(Collected data entries)
=======

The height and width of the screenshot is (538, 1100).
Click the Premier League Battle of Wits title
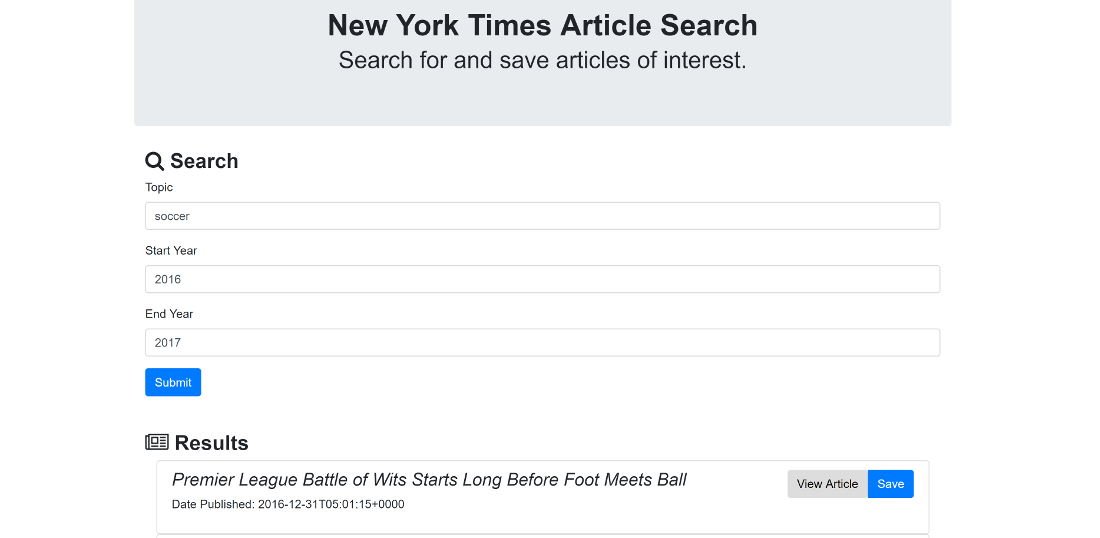(x=429, y=480)
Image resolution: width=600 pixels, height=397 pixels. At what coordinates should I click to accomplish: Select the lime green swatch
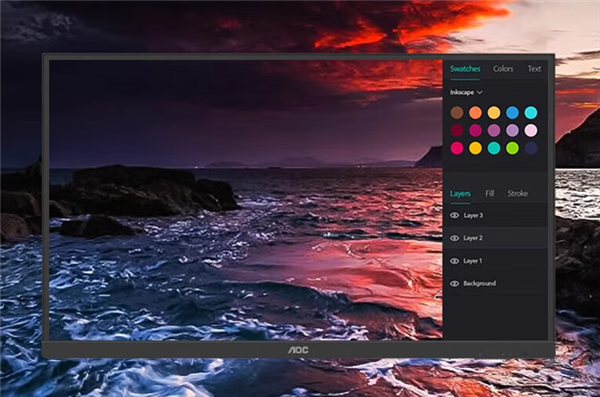tap(512, 148)
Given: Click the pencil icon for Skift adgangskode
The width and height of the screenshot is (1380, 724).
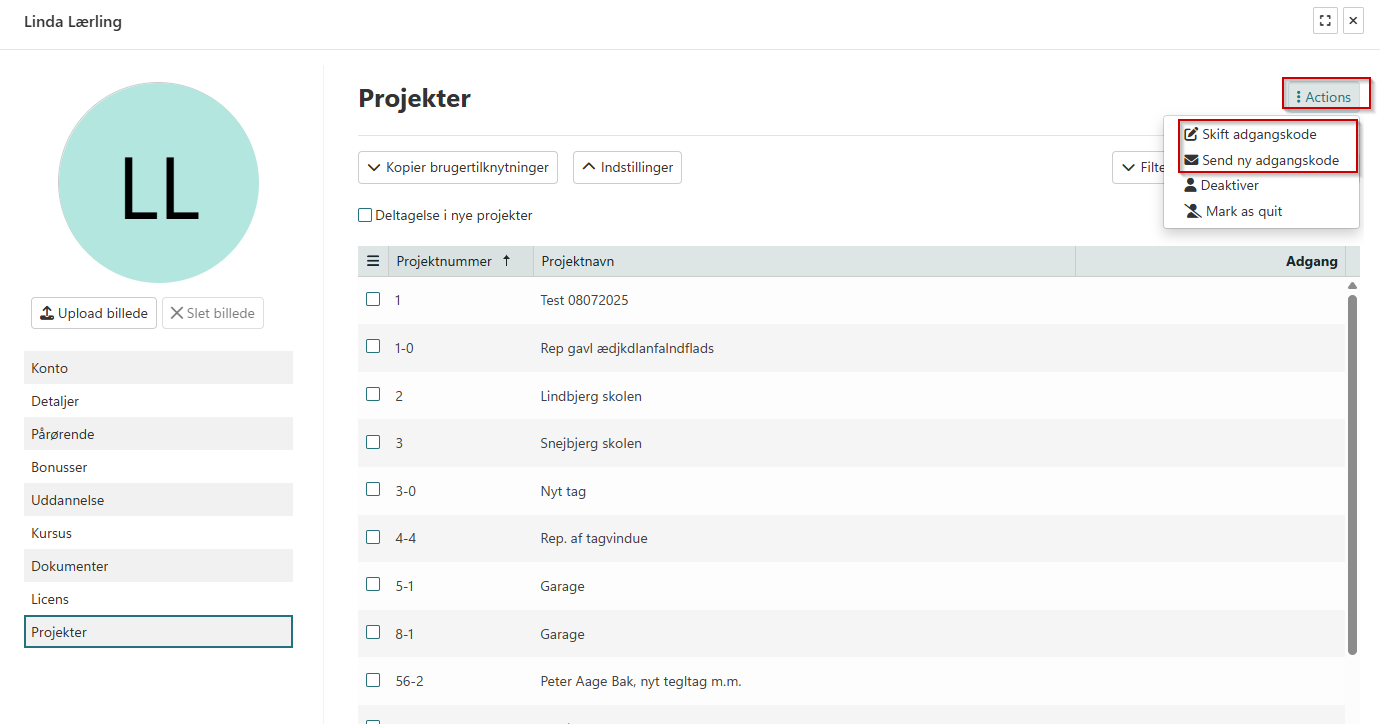Looking at the screenshot, I should tap(1191, 134).
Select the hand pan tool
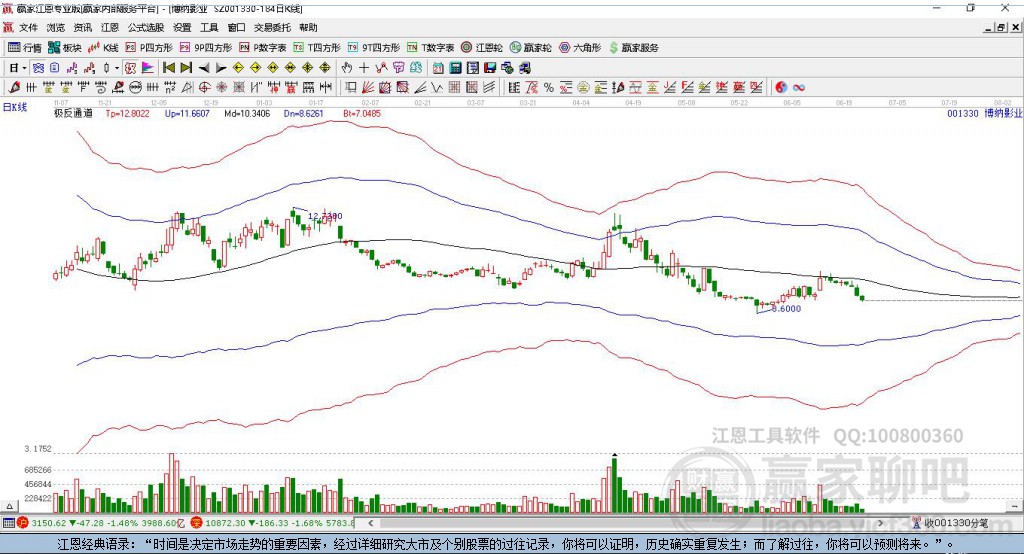Image resolution: width=1024 pixels, height=554 pixels. pos(347,67)
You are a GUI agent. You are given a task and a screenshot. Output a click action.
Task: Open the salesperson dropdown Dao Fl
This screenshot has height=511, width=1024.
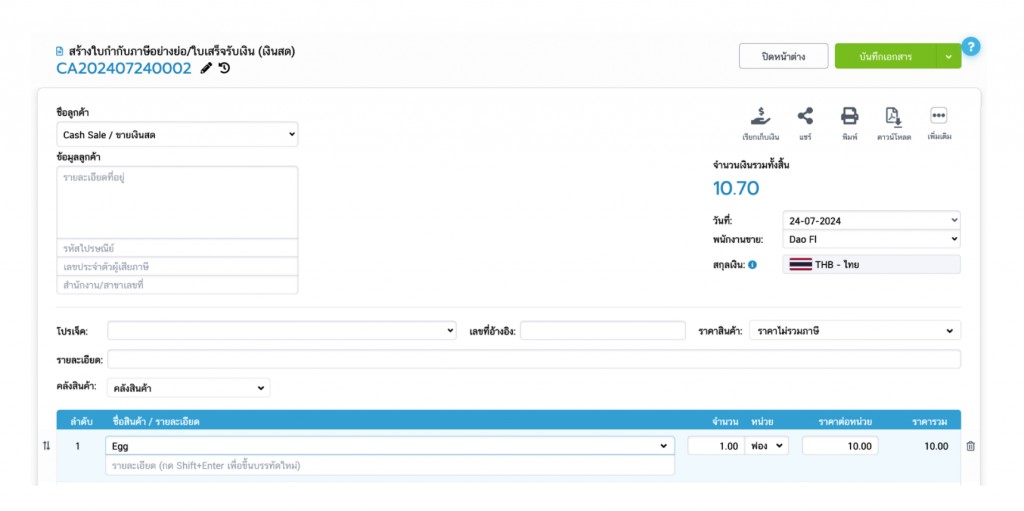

=======

**Work order**
Please reproduce the entries above exactly, omitting every picture.

**Exercise result**
The height and width of the screenshot is (538, 1100).
Click the Premier League Battle of Wits title
(x=429, y=480)
Image resolution: width=600 pixels, height=397 pixels. At what coordinates should I click to accomplish: Select the lime green swatch
tap(512, 148)
Given: Click the pencil icon for Skift adgangskode
The width and height of the screenshot is (1380, 724).
Looking at the screenshot, I should tap(1191, 134).
Select the hand pan tool
Image resolution: width=1024 pixels, height=554 pixels. pos(347,67)
You are a GUI agent. You are given a task and a screenshot. Output a click action.
Task: Open the salesperson dropdown Dao Fl
This screenshot has height=511, width=1024.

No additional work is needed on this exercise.